>>>>>

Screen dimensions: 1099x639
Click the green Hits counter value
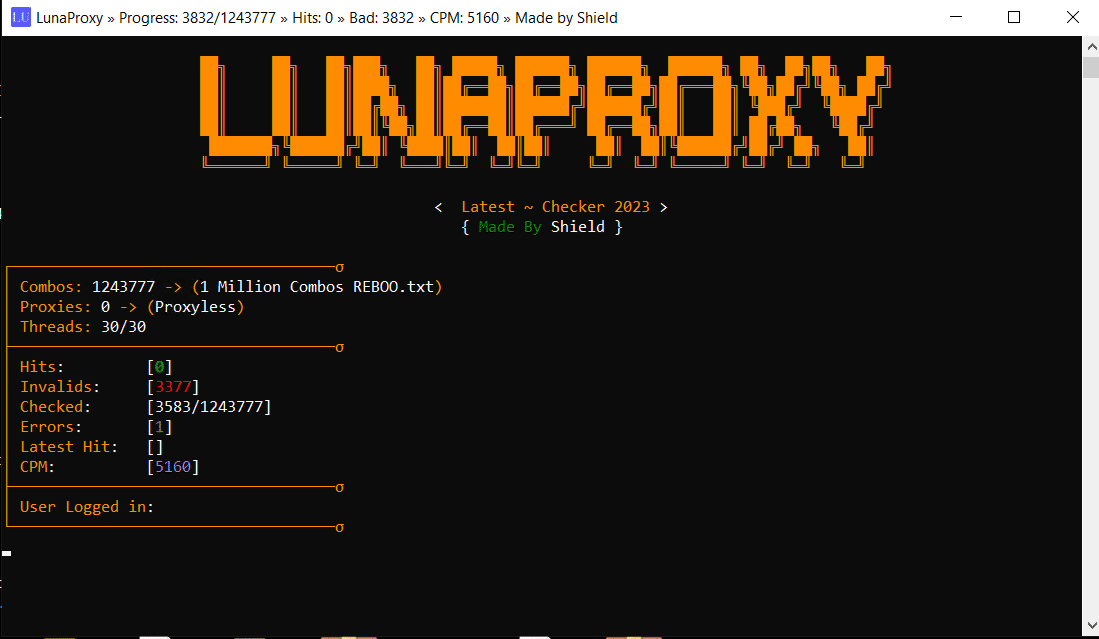tap(159, 366)
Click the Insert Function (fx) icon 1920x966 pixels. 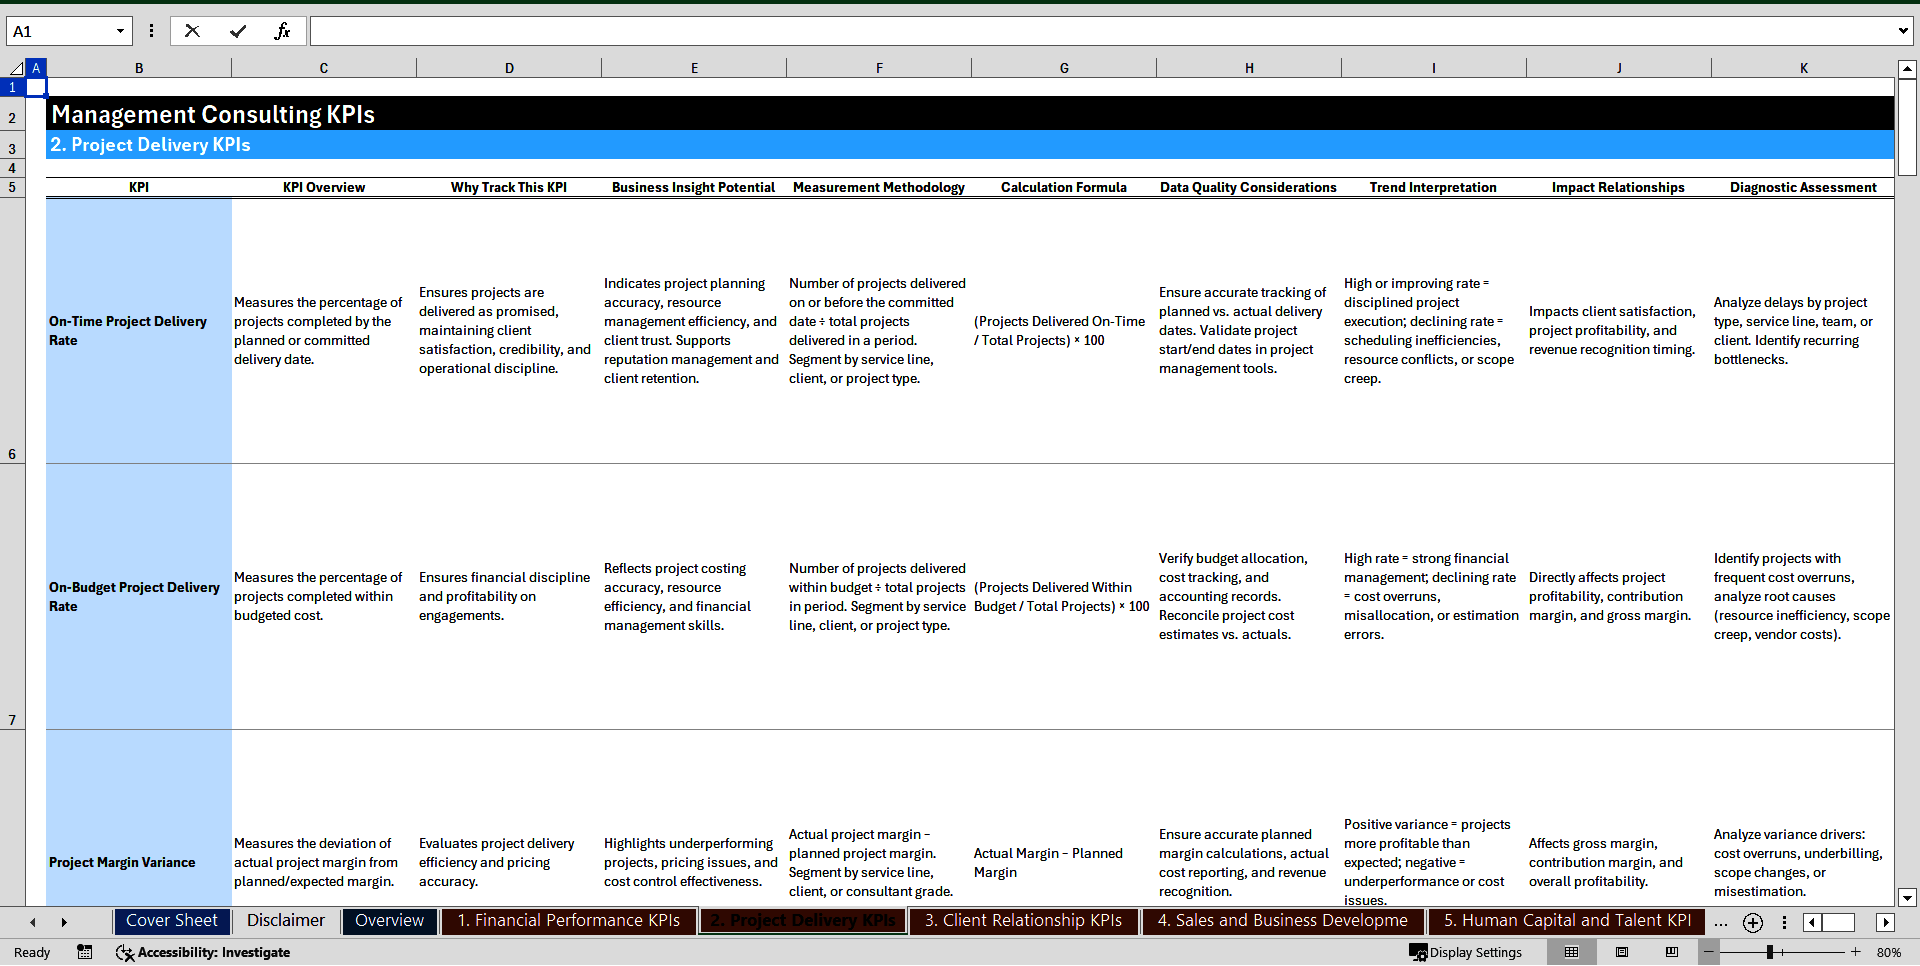283,30
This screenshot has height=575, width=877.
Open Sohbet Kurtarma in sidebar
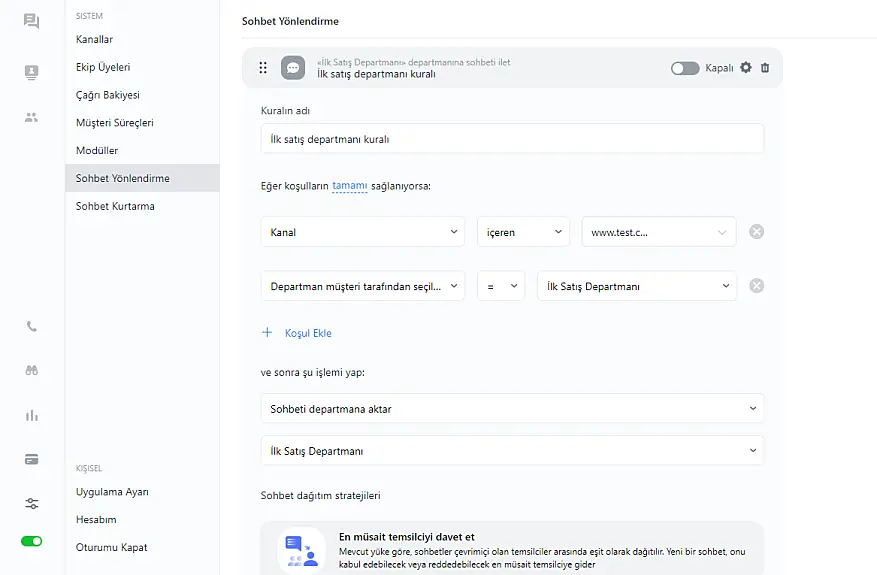tap(115, 206)
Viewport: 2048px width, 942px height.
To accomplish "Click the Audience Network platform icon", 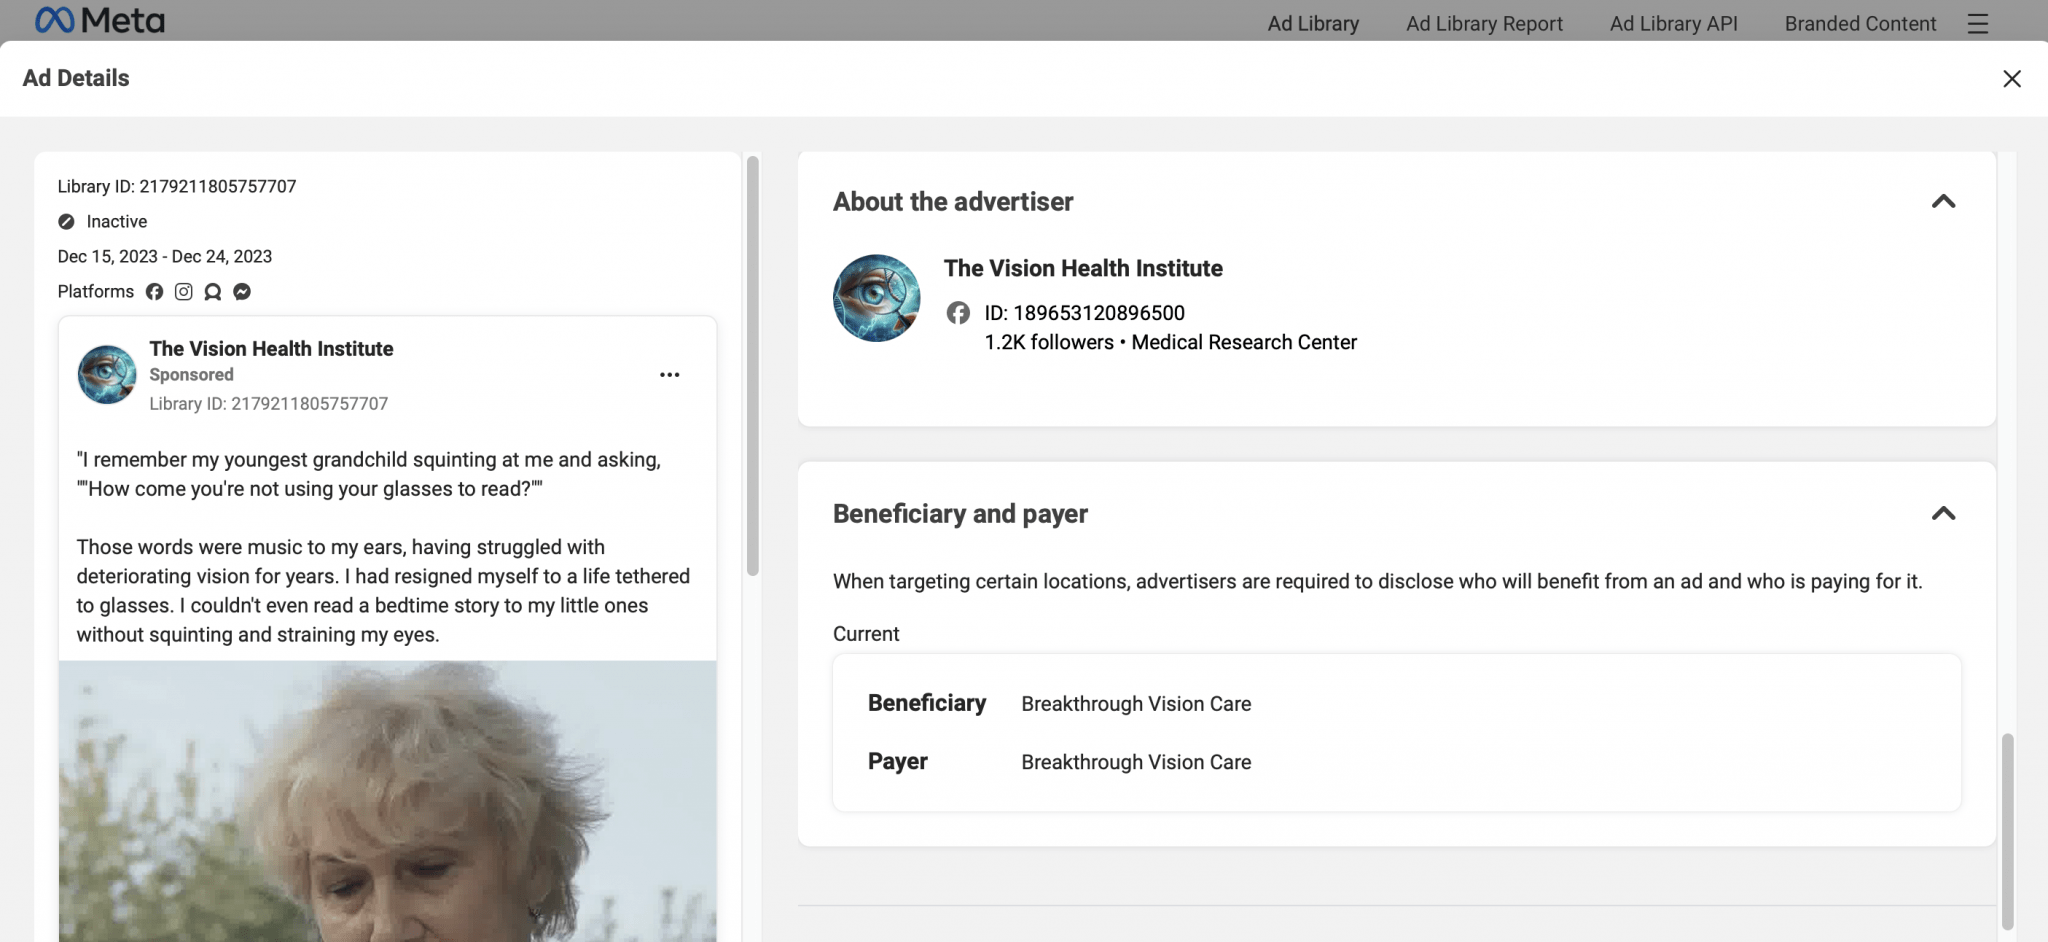I will click(x=212, y=292).
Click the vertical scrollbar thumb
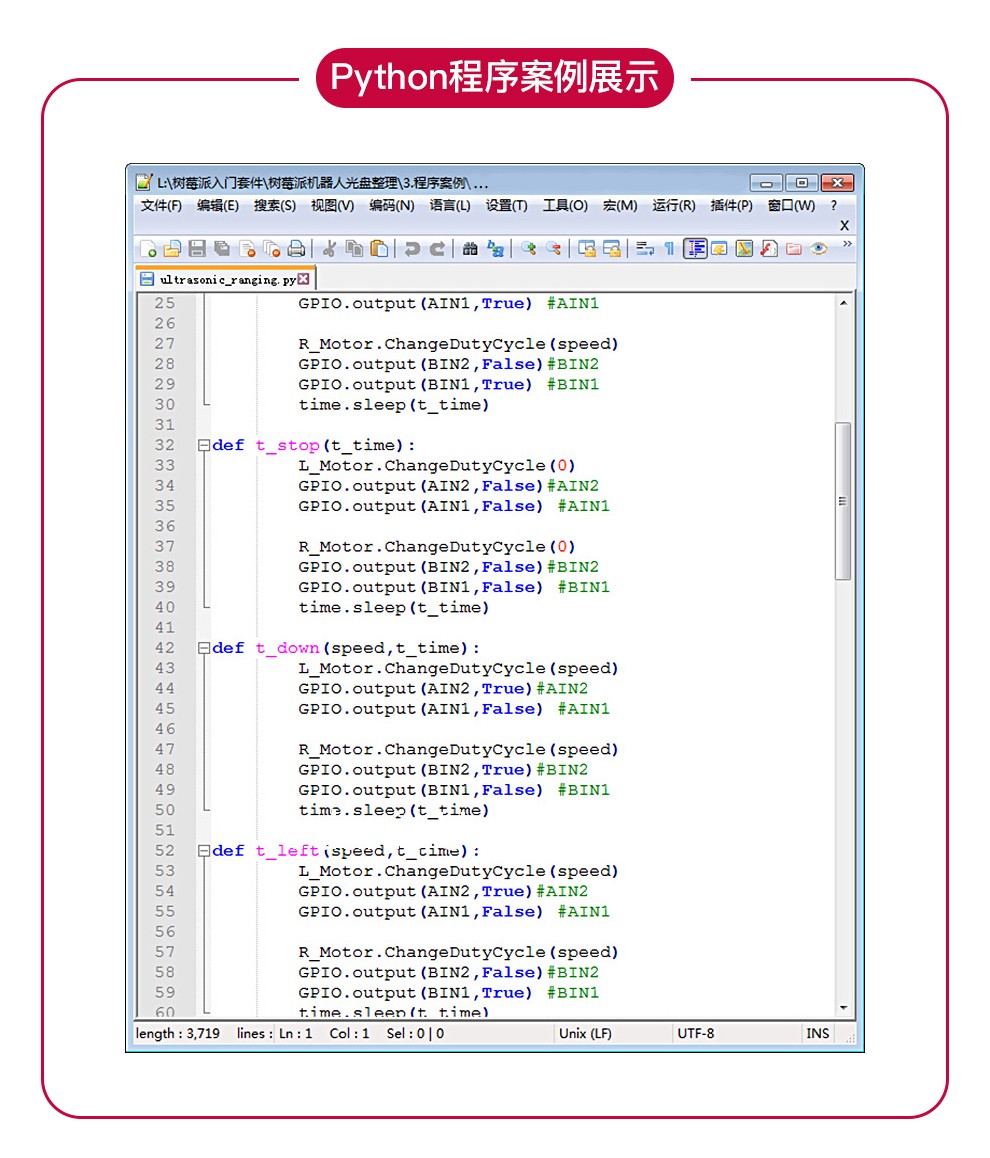Screen dimensions: 990x1158 843,500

<<<<<

▶ Given instruction
Count how many lines of the records contain the string "height", matching case exactly. Reply with the number only.

▶ Response
2